Tag Archives: Memoir

A Couple Comedians to Spread Some Post-Holiday Cheer

Cover-image-for-Mike-Birbiglia's-film-Sleepwalk-with-Me
Credit: amazon.ca

Mike Birbiglia’s latest comedy special on Netflix is entitled The Old Man and the Pool. The Hemmingway reference did not go unnoticed by this library worker, that’s for sure. I was drawn to see this latest offering based on a vaguely pleasant recollection of his film, Sleepwalk with Me, which was released in 2012. The film was based on his one-man show of the same name and a corresponding book. All three tell the true story of Birbiglia’s troubles with somnambulism (otherwise known as sleepwalking).
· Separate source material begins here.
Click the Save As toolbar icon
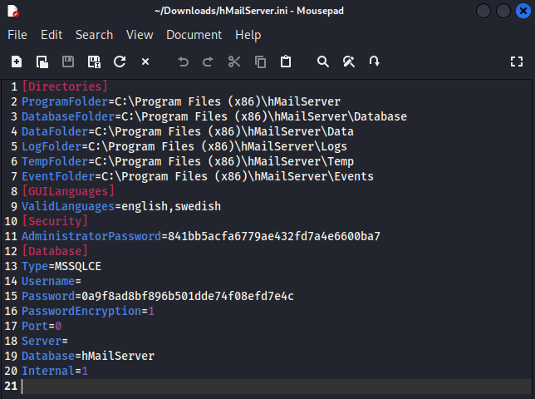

Apologies, somnambulism is one of my favourite words — rarely do I find an opportunity to use it. I’ve always seen Birbiglia as someone on the forefront of what is possible in the medium. He seemed to be one of the first to incorporate extended, personal narratives in his comedy. In doing so, he creates an impression of extreme honesty and self-deprecation. Since his specials have often originated as one-man shows, they have a hybrid tone. He combines the earnestness and gravity of drama, with the rhythms of traditional stand-up. The set-ups and punchlines are all there — the pauses that indicate the audience should react to something that was said. All the artifice of the artform is present, but it’s balanced by the perilous reality of movement while unconscious.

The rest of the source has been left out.